Even he has to admit that his legacy is controversial. Yes, the economy was sweet. Yes, there were fine pieces of social legislation that guaranteed a minimum wage or gay rights. But the Middle Way was globalisation with a human face, hiding a cold interior. Jobs dribbled overseas: manufacturing accounted for 20 per cent of the economy in 1997, but just 12.4 per cent by 2007. Migrants rushed in. In 2004, Blair unilaterally relaxed immigration controls with the prediction that only a few thousand would choose to cross the English Channel. Instead, annual net migration hit a peak of about 250,000 by 2010. One might cheer these policies as modernisation, as vital for growth. But the communities left behind largely voted for Brexit because they sensed that economic policy was being written to help London and not them.


One image that defines the mistrust many feel towards Blair

Yes, Blair won elections by reaching out to the middle-class. But the steady fall in Labour’s vote from 1997-2010 was partly down to working-class disaffection. The shrinkage of Labour’s proletarian base began under Blair, not Corbyn (and before Ukip there was the socialist rebellion in Blaenau Gwent and the ghastly BNP). The Credit Crunch, unemployment and wage stagnation showed that Blair’s compromise with globalisation just didn't deliver the goods. In 2016, the Remainers pleaded with us to stay in the EU because we have so much to lose if we left. But after two decades of Blairite consensus, millions of Britons had very little to lose at all. So why not take a punt on change? That nihilistic gamble is, on some level, Blair's gift.

Some Remainers charge Leavers with reckless nostalgia for a Britain of guaranteed jobs and harmonious communities that probably never existed. They’re right. But they’re also hypocrites. Many Remainers also have nostalgia for the Noughties, which they imagine was a period of social progress in an integrated, global economy that gave us Starbucks, iPhone and Posh Spice. Thing is, it also gave us ceaseless war, student debt, bad finances, declining trust in political leadership and people moaning incessantly that Blair was utterly disingenuous and couldn't be trusted - and then voting for him in their droves. Well, the alternatives were few and far between. And Blair could sell ice cream to an Eskimo.
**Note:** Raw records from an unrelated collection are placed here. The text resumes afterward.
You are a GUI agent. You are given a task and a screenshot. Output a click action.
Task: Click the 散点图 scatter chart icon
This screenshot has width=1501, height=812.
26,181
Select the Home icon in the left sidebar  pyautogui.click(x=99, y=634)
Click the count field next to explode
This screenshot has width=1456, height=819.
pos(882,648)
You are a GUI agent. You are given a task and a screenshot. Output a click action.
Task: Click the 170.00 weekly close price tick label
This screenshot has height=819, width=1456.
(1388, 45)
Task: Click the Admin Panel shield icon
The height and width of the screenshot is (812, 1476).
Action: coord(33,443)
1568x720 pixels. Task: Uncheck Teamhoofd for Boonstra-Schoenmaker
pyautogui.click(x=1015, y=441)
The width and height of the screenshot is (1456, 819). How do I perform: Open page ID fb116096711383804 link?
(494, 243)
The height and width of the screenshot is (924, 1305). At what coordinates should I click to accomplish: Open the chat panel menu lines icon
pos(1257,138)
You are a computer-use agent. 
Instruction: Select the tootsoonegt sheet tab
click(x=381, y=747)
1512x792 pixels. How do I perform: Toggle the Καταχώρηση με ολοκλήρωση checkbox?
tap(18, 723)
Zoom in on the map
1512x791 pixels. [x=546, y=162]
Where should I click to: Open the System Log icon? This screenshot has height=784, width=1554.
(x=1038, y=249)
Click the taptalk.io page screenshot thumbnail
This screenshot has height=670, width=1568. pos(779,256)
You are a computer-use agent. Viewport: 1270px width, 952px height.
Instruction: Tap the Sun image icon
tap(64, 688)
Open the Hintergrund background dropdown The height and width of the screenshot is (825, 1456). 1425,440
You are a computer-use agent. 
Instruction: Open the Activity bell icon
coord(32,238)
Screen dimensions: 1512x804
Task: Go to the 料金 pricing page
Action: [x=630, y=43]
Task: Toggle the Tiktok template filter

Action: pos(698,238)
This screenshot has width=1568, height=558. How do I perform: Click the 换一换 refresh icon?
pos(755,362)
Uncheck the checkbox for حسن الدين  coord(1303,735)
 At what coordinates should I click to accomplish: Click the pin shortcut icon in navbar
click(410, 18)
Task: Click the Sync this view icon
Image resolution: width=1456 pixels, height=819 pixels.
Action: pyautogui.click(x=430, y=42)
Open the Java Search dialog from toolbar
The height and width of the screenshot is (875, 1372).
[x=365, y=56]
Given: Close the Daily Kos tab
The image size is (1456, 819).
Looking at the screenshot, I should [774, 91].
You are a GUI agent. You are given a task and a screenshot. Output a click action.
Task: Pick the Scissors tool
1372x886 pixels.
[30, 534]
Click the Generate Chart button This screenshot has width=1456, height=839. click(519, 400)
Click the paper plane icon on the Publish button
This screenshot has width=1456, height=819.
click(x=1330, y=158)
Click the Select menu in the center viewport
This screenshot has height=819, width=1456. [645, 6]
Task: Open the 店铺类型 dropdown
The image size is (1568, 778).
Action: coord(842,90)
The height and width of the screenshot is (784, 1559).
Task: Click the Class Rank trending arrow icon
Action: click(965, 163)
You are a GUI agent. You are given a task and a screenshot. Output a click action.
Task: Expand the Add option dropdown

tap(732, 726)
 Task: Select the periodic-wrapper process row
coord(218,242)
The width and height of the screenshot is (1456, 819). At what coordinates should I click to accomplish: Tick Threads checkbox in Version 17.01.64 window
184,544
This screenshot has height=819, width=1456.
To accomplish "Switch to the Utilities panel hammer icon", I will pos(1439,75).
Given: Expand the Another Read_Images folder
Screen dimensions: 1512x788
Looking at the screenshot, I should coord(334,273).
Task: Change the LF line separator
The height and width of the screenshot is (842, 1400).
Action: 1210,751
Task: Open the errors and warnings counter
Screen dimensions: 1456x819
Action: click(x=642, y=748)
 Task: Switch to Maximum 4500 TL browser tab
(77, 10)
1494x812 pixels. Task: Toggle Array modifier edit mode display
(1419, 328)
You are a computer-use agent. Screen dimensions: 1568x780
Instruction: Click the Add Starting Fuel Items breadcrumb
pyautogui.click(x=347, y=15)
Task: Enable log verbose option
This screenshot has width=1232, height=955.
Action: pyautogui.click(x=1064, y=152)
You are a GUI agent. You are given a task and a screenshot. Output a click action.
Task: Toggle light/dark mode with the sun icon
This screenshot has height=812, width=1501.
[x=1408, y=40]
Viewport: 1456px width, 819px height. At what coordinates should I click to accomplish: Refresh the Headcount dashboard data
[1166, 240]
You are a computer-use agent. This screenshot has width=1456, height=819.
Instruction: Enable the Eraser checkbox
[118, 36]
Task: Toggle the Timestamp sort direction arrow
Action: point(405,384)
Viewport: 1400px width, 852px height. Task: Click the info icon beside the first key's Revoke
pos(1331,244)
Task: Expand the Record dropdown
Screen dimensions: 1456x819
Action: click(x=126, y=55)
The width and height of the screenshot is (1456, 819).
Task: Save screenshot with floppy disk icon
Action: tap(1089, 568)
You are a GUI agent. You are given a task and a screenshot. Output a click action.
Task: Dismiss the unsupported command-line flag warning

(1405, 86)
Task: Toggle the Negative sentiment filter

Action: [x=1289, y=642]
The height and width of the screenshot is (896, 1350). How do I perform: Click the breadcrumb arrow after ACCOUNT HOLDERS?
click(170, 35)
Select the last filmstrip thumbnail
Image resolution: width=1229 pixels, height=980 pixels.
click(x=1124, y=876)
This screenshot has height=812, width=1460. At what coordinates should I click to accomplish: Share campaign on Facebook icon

But Britain has moved on. Not only could Blair not win an election now, which he admitted to the New Statesman, but – more importantly – neither could Blairism. A constituency exists for his brand of “muscular centrism” but it simply isn’t big enough to carry the entire country. For confirmation of this, Blair should call Hillary Clinton and ask how popular the Nineties are with American voters. Here in Britain, Remainers who genuinely want to influence Brexit to, at least, stay in the Single Market, would do well to cut their ties with Blair. Reviving his career at this stage in the revolution would be like trying to restore an exiled king to a broken throne. I don't think the citizens are going to go for it.